Data on where items appear:
..........

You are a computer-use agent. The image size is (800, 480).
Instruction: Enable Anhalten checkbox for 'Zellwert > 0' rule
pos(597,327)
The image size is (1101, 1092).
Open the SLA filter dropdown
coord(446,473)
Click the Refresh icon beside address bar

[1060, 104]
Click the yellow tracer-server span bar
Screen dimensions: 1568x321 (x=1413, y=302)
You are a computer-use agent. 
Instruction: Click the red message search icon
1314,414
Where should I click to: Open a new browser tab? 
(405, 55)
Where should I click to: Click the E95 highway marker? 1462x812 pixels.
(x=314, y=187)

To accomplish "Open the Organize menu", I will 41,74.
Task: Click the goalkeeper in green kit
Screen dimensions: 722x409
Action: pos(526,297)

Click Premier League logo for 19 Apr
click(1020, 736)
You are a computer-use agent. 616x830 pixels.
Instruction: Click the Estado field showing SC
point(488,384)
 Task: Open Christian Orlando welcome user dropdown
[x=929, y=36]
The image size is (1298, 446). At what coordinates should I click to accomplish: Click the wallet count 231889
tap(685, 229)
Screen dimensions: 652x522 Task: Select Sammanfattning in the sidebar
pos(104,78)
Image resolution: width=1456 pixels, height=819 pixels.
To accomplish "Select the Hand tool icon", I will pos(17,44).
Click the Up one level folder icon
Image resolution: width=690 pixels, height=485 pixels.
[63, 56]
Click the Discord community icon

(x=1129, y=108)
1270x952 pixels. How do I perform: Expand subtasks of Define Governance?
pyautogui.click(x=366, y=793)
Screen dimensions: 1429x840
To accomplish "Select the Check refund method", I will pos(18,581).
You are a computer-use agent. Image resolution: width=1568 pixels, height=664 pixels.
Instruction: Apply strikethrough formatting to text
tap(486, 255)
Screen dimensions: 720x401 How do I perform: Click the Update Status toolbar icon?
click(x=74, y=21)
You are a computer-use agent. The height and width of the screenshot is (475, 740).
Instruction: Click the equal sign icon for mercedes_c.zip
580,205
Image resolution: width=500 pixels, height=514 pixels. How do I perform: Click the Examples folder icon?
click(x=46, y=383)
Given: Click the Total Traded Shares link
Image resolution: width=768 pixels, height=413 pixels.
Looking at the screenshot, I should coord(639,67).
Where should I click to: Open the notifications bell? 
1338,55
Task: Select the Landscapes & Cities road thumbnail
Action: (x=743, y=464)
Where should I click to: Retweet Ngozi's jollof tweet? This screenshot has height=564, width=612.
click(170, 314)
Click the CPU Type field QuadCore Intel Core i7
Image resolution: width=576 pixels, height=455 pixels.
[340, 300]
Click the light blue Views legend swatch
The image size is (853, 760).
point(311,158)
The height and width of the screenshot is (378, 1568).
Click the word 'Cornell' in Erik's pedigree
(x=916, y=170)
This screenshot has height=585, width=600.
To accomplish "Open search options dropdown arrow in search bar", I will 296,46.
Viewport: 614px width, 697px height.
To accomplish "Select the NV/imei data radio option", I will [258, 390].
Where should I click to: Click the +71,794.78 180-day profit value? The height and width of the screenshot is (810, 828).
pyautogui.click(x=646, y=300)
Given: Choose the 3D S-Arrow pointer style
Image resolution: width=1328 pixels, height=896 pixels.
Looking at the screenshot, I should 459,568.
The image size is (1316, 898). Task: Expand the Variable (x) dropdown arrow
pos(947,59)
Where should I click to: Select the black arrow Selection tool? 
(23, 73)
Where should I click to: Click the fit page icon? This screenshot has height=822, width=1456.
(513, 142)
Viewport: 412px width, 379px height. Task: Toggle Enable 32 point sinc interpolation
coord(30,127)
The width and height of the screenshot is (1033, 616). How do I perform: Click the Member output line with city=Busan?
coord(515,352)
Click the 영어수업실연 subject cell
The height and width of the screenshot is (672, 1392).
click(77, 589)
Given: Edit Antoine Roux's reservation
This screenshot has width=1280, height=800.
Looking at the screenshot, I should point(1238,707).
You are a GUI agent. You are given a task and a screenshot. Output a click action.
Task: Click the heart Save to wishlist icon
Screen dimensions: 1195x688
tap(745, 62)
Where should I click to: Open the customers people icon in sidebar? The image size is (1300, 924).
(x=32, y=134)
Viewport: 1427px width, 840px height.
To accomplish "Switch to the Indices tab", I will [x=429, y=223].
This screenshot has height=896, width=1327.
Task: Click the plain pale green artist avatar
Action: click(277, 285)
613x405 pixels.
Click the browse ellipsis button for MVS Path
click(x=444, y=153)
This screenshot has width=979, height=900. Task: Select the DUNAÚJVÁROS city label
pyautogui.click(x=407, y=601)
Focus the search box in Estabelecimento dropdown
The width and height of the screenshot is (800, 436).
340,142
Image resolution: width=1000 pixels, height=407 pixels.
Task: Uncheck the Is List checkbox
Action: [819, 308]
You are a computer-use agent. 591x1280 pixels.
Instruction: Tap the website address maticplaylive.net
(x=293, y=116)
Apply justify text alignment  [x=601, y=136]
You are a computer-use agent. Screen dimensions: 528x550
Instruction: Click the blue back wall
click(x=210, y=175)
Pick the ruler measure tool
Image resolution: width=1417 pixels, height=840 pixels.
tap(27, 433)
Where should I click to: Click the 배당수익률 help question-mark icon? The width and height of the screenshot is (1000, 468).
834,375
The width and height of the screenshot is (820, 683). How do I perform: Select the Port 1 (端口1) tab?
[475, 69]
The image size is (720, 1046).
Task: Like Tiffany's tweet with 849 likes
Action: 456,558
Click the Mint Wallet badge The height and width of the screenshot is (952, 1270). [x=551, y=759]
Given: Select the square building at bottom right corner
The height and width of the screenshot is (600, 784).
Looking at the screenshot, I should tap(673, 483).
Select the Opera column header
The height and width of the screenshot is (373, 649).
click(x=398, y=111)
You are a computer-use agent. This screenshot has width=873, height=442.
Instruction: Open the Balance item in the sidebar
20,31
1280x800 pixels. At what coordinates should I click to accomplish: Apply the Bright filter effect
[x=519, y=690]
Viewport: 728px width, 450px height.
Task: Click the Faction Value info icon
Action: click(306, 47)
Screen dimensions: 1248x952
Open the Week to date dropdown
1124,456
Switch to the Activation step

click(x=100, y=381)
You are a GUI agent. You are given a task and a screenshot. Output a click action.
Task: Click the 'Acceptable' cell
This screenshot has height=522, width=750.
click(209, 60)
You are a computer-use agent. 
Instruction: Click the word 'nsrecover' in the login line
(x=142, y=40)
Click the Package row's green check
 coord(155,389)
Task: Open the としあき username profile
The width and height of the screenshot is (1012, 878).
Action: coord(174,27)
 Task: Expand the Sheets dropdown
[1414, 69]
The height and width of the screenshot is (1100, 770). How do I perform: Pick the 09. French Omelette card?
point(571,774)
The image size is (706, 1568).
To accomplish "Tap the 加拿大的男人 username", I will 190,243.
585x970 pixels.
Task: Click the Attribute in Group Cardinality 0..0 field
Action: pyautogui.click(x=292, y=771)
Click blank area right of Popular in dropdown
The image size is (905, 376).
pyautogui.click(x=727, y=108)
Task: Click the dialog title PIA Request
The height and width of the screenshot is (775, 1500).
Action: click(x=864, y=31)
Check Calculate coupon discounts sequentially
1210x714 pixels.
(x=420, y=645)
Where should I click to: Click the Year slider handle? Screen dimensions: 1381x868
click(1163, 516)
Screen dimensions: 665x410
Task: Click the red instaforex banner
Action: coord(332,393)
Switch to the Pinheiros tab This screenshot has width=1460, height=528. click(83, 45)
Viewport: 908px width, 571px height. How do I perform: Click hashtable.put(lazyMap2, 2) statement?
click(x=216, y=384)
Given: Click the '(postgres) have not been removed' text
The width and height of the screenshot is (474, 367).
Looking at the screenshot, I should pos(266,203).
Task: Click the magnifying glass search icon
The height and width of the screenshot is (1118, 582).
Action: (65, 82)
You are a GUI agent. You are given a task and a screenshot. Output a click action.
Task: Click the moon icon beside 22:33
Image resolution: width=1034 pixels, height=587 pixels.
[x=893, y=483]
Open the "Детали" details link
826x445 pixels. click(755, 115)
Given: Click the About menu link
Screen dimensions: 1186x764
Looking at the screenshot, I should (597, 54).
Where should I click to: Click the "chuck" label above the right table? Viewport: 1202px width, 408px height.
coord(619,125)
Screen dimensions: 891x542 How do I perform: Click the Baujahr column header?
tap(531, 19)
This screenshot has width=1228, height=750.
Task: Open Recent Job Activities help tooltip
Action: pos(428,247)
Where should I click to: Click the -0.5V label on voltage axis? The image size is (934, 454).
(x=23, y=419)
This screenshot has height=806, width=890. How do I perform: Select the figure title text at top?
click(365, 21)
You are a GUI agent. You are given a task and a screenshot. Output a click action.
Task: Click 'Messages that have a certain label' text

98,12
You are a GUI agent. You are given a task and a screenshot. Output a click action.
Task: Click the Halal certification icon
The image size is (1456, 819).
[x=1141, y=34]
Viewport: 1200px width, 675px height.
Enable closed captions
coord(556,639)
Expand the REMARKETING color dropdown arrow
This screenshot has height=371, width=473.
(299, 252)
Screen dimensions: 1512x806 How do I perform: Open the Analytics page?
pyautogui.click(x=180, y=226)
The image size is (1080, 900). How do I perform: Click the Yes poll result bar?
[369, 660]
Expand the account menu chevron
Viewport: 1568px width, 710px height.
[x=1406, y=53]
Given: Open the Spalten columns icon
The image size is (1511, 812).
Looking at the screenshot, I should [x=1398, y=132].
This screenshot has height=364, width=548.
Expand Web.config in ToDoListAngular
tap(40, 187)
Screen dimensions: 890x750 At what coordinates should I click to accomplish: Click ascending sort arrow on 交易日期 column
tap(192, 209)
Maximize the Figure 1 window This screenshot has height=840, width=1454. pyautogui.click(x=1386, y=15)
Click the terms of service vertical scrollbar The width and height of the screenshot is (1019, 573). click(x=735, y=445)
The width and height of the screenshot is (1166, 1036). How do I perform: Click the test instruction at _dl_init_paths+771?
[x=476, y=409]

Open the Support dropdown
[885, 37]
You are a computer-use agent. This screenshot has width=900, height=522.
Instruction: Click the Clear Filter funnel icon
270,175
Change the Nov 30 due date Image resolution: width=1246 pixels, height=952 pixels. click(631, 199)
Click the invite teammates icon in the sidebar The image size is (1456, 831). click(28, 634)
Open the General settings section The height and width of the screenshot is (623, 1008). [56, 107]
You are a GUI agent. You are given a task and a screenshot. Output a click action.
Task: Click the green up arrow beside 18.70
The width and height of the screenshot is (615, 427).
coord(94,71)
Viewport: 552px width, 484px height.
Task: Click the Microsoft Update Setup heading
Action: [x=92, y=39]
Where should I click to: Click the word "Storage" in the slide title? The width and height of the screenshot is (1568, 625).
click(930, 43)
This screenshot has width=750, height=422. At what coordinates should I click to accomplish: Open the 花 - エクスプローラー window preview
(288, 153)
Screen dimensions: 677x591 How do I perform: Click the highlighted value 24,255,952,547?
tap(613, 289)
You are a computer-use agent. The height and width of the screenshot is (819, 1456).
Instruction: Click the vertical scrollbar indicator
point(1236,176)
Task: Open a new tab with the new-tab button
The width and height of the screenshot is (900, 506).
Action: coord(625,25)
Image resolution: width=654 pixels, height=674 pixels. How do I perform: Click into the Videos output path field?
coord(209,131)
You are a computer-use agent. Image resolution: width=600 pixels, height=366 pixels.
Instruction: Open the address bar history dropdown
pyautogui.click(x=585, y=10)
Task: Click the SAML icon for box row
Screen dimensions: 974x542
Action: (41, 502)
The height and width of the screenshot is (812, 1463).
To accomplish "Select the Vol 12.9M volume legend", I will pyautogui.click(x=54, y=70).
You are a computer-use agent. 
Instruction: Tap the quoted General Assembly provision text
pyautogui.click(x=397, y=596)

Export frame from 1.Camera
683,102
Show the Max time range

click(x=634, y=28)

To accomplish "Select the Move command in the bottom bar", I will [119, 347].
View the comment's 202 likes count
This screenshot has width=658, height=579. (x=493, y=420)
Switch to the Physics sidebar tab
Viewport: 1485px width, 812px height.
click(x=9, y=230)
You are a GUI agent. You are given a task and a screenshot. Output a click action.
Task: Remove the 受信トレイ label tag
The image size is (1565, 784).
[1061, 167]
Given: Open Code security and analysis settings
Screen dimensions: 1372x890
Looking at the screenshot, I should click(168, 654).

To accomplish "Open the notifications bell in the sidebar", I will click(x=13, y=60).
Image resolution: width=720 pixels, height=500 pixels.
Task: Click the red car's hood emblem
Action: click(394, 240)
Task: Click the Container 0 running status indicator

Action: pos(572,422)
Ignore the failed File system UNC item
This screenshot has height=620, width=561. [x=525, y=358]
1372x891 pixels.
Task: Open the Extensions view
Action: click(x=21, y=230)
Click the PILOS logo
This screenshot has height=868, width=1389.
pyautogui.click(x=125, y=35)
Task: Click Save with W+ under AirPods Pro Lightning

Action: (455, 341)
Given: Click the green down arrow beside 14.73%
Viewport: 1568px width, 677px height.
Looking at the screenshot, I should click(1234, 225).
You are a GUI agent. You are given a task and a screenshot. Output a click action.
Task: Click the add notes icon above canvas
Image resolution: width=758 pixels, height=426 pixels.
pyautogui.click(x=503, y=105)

..........

Problem statement:
Copy out the data word for word, from the line that contains "Viewport: 908px width, 571px" through the line that contains "826x445 pixels. click(755, 115)", including both of those lines.

Reply:
Viewport: 908px width, 571px height. How do I perform: Click hashtable.put(lazyMap2, 2) statement?
click(x=216, y=384)
Given: Click the '(postgres) have not been removed' text
The width and height of the screenshot is (474, 367).
Looking at the screenshot, I should pos(266,203).
Task: Click the magnifying glass search icon
The height and width of the screenshot is (1118, 582).
Action: (65, 82)
You are a GUI agent. You are given a task and a screenshot. Output a click action.
Task: Click the moon icon beside 22:33
Image resolution: width=1034 pixels, height=587 pixels.
[x=893, y=483]
Open the "Детали" details link
826x445 pixels. click(755, 115)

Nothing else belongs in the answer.